**What you need to do**: Arrange each line of the data below as a Markdown table with the columns Row and Line. Number the rows in order and leave out blank lines.

>> begin Task input

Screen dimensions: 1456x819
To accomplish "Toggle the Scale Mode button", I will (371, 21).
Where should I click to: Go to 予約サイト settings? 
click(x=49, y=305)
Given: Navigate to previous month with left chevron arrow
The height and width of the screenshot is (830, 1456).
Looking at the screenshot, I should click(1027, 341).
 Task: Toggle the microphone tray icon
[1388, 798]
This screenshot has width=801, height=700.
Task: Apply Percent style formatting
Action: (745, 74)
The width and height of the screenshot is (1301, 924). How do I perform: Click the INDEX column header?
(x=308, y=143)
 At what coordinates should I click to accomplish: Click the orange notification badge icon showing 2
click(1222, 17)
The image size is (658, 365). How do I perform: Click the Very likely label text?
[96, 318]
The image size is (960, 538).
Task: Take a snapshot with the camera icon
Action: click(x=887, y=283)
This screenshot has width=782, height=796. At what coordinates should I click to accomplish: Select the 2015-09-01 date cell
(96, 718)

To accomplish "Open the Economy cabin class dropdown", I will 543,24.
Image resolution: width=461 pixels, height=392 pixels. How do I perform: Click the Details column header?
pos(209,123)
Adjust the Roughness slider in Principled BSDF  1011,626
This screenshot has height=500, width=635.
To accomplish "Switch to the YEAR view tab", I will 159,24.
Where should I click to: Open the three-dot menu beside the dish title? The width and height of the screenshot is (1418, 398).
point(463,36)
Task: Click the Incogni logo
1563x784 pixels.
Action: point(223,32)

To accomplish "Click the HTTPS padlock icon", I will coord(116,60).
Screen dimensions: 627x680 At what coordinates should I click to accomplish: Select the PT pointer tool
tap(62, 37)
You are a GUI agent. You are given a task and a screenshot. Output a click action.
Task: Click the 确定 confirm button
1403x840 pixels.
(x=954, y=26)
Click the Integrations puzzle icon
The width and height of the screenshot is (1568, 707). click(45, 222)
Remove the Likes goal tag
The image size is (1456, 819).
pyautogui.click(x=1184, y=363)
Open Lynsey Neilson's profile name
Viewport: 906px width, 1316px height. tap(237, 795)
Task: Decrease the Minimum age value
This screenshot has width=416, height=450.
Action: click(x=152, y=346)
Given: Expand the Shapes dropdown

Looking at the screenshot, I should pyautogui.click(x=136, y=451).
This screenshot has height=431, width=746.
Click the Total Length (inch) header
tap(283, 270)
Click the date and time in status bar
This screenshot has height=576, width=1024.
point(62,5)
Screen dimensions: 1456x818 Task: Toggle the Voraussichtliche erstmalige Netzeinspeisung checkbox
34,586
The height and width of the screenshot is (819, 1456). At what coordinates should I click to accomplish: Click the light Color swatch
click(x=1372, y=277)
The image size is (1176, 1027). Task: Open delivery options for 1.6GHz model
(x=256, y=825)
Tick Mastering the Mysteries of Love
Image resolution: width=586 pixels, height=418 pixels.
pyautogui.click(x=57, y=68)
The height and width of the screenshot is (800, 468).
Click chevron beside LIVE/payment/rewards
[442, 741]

>> end Task input

**Solution to the exercise**:
| Row | Line |
|---|---|
| 1 | Screen dimensions: 1456x819 |
| 2 | To accomplish "Toggle the Scale Mode button", I will (371, 21). |
| 3 | Where should I click to: Go to 予約サイト settings?  |
| 4 | click(x=49, y=305) |
| 5 | Given: Navigate to previous month with left chevron arrow |
| 6 | The height and width of the screenshot is (830, 1456). |
| 7 | Looking at the screenshot, I should click(1027, 341). |
| 8 |  Task: Toggle the microphone tray icon |
| 9 | [1388, 798] |
| 10 | This screenshot has width=801, height=700. |
| 11 | Task: Apply Percent style formatting |
| 12 | Action: (745, 74) |
| 13 | The width and height of the screenshot is (1301, 924). How do I perform: Click the INDEX column header? |
| 14 | (x=308, y=143) |
| 15 |  At what coordinates should I click to accomplish: Click the orange notification badge icon showing 2 |
| 16 | click(1222, 17) |
| 17 | The image size is (658, 365). How do I perform: Click the Very likely label text? |
| 18 | [96, 318] |
| 19 | The image size is (960, 538). |
| 20 | Task: Take a snapshot with the camera icon |
| 21 | Action: click(x=887, y=283) |
| 22 | This screenshot has width=782, height=796. At what coordinates should I click to accomplish: Select the 2015-09-01 date cell |
| 23 | (96, 718) |
| 24 | To accomplish "Open the Economy cabin class dropdown", I will 543,24. |
| 25 | Image resolution: width=461 pixels, height=392 pixels. How do I perform: Click the Details column header? |
| 26 | pos(209,123) |
| 27 | Adjust the Roughness slider in Principled BSDF  1011,626 |
| 28 | This screenshot has height=500, width=635. |
| 29 | To accomplish "Switch to the YEAR view tab", I will 159,24. |
| 30 | Where should I click to: Open the three-dot menu beside the dish title? The width and height of the screenshot is (1418, 398). |
| 31 | point(463,36) |
| 32 | Task: Click the Incogni logo |
| 33 | 1563x784 pixels. |
| 34 | Action: point(223,32) |
| 35 | To accomplish "Click the HTTPS padlock icon", I will coord(116,60). |
| 36 | Screen dimensions: 627x680 At what coordinates should I click to accomplish: Select the PT pointer tool |
| 37 | tap(62, 37) |
| 38 | You are a GUI agent. You are given a task and a screenshot. Output a click action. |
| 39 | Task: Click the 确定 confirm button |
| 40 | 1403x840 pixels. |
| 41 | (x=954, y=26) |
| 42 | Click the Integrations puzzle icon |
| 43 | The width and height of the screenshot is (1568, 707). click(45, 222) |
| 44 | Remove the Likes goal tag |
| 45 | The image size is (1456, 819). |
| 46 | pyautogui.click(x=1184, y=363) |
| 47 | Open Lynsey Neilson's profile name |
| 48 | Viewport: 906px width, 1316px height. tap(237, 795) |
| 49 | Task: Decrease the Minimum age value |
| 50 | This screenshot has width=416, height=450. |
| 51 | Action: click(x=152, y=346) |
| 52 | Given: Expand the Shapes dropdown |
| 53 | Looking at the screenshot, I should pyautogui.click(x=136, y=451). |
| 54 | This screenshot has height=431, width=746. |
| 55 | Click the Total Length (inch) header |
| 56 | tap(283, 270) |
| 57 | Click the date and time in status bar |
| 58 | This screenshot has height=576, width=1024. |
| 59 | point(62,5) |
| 60 | Screen dimensions: 1456x818 Task: Toggle the Voraussichtliche erstmalige Netzeinspeisung checkbox |
| 61 | 34,586 |
| 62 | The height and width of the screenshot is (819, 1456). At what coordinates should I click to accomplish: Click the light Color swatch |
| 63 | click(x=1372, y=277) |
| 64 | The image size is (1176, 1027). Task: Open delivery options for 1.6GHz model |
| 65 | (x=256, y=825) |
| 66 | Tick Mastering the Mysteries of Love |
| 67 | Image resolution: width=586 pixels, height=418 pixels. |
| 68 | pyautogui.click(x=57, y=68) |
| 69 | The height and width of the screenshot is (800, 468). |
| 70 | Click chevron beside LIVE/payment/rewards |
| 71 | [442, 741] |